[Complete the following]
• 1. In the notes about Michael, son of John Dwyer, where did the family move in 1784?
• 2. Write what follows the last sentence of the notes about Michael, son of John Dwyer.

[Text provided]
==========

Dennis Nightingale on 8th May, 2015 wrote:

Born - Camara Glen Imaal Wicklow County Ireland. Wife Mary Doyle & some children arrived per the same ship. Prisoner from Ireland never tried in Ireland - United Irishman Wicklow Chieftain.  Died - 1825 Liverpool.

Dennis Nightingale on 9th May, 2015 wrote:

Michael was the eldest of seven children of farmer John Dwyer and his wife Mary (née Byrne), who had a farm in the widespread fields of Wicklow and supplied the men of the rebellion with food. In 1784 the family moved to a farm in Eadestown.

==========

[Raw data]
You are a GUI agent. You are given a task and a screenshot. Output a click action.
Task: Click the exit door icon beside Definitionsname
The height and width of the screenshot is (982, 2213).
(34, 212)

==========

[Answers below]
• 1. To a farm in Eadestown.

• 2.
1798 rebellion -
Dwyer joined the Society of United Irishmen and, in the summer of 1798, he fought with the rebels as captain under General Joseph Holt in battles at Arklow, Vinegar Hill, Ballyellis and Hacketstown. Under Holt’s leadership, he withdrew to the safety of the Wicklow Mountains in mid-July.[1] when rebels could no longer operate openly following their defeat in the disastrous midlands campaign. On 15 February 1799 at Dernamuck, he and about a dozen comrades were sheltering in three cottages when an informer led a large force of the British soldiers to the area. The cottages were quickly surrounded, the first two surrendering, but, following consultation, Dwyer and his men decided to fight on in the third one, Miley Connell’s cottage, after negotiating the safe passage of women and children. In the hopeless gunfight which followed, the cottage caught fire and only Dwyer remained unwounded. At this stage, Dwyer’s comrade, Antrim man Sam McAllister, stood in the doorway to draw the soldiers’ fire on him, which allowed Dwyer to slip out and make an incredible escape.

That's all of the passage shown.